Desenvolvedor: Contrebasse
Plataformas: Web
Data de lançamento: 2010
Gênero: Casual
Duração: Variável
Uma visão sobre o "amor"
O autor desse jogo parece ter feito explicitamente o que foi feito implicitamente no jogo El Beso. Este é um jogo que funciona segundo as regras dos relacionamentos modernos. Parte do pressuposto que todo sujeito está em busca de atenção para obter felicidade. A felicidade é o objetivo máximo da vida, e o único critério para se relacionar ou deixar de se relacionar com alguém é a felicidade que pode ser obtida com isso.
O objetivo no amor, segundo o criador do jogo, é acumular o máximo de felicidade possível, e isso é feito estabelecendo relações transitórias com o máximo de pessoas possível, de preferência ao mesmo tempo. O jogador deve se aproximar das pessoas o suficiente para que elas te dêem atenção e ele possa extrair felicidade disso. Mas não pode chegar perto demais, porque isso machuca e o jogo acaba. O que vemos nessa “teoria jogável”, lembrando da crítica de Magnani ao jogo Free Culture, é que as relações são regidas pelo prazer. O prazer é aquilo que faz sua cabeça girar, ou seja, causa desorientação. Você se torna mais atraente na medida em que mais pessoas estão prestando atenção em você. Mas você não tem outra opção. Ser fiel a uma única relação é praticamente impossível, e o resultado não seria segurança, mas apenas uma baixa quantidade de felicidade.
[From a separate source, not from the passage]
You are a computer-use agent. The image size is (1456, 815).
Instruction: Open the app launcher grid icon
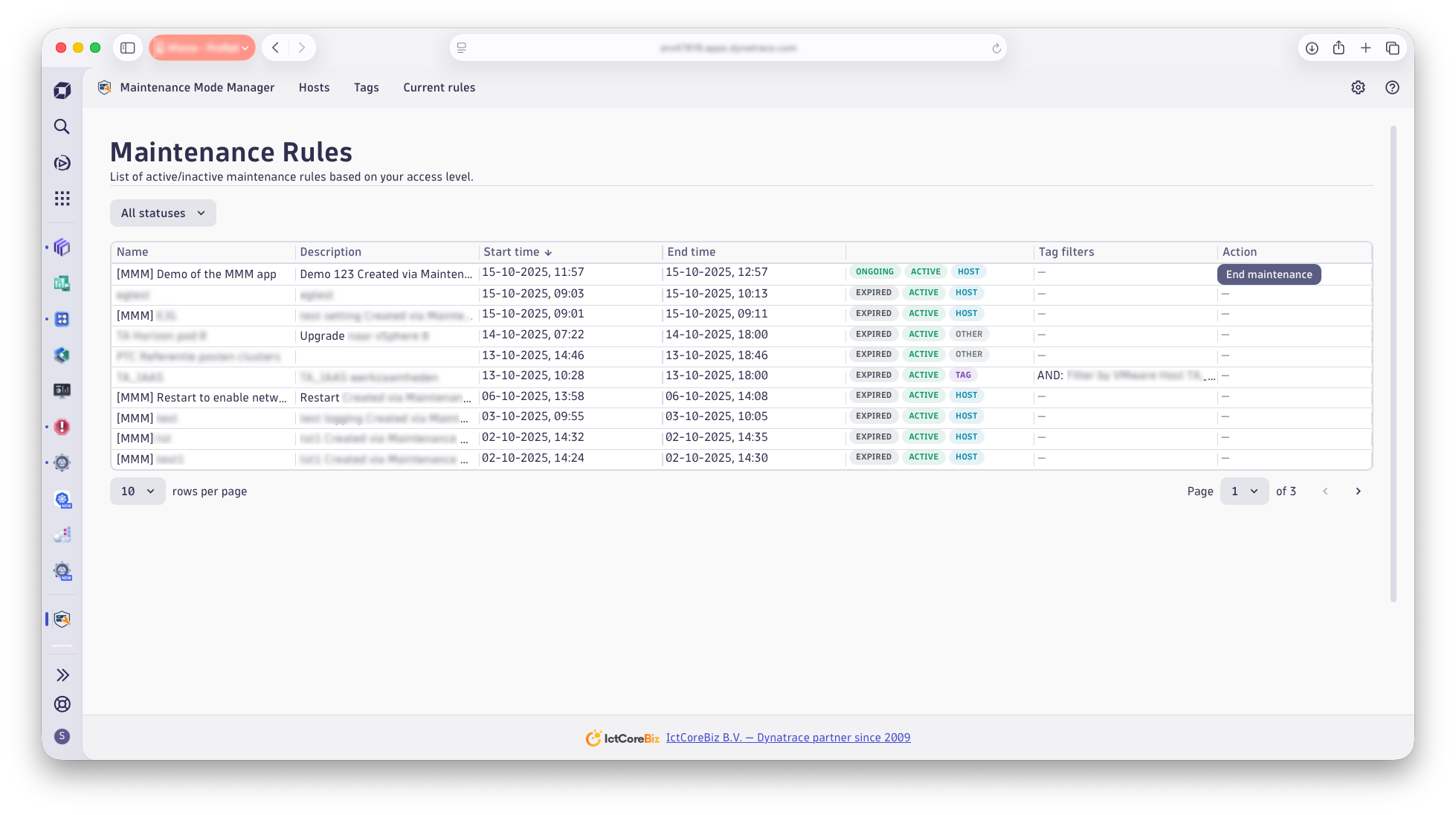tap(62, 198)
As dicas do jogo são afirmações disfarçadas sobre como se relacionar num mundo fluído. Por exemplo, uma das dicas diz que de vez em quando acontecem coisas estranhas no amor, e que você não deve procurar explicá-las, mas apenas se adaptar a elas. Também diz que não importa o quão feliz você esteja, porque o amor sempre acaba, e você deve começar de novo o quanto antes. Outra ainda diz que amar é aceitar riscos. Este é o primeiro jogo desse autor, mas ele mostrou claramente e de modo simples como funcionam os relacionamentos em tempos líquido-modernos.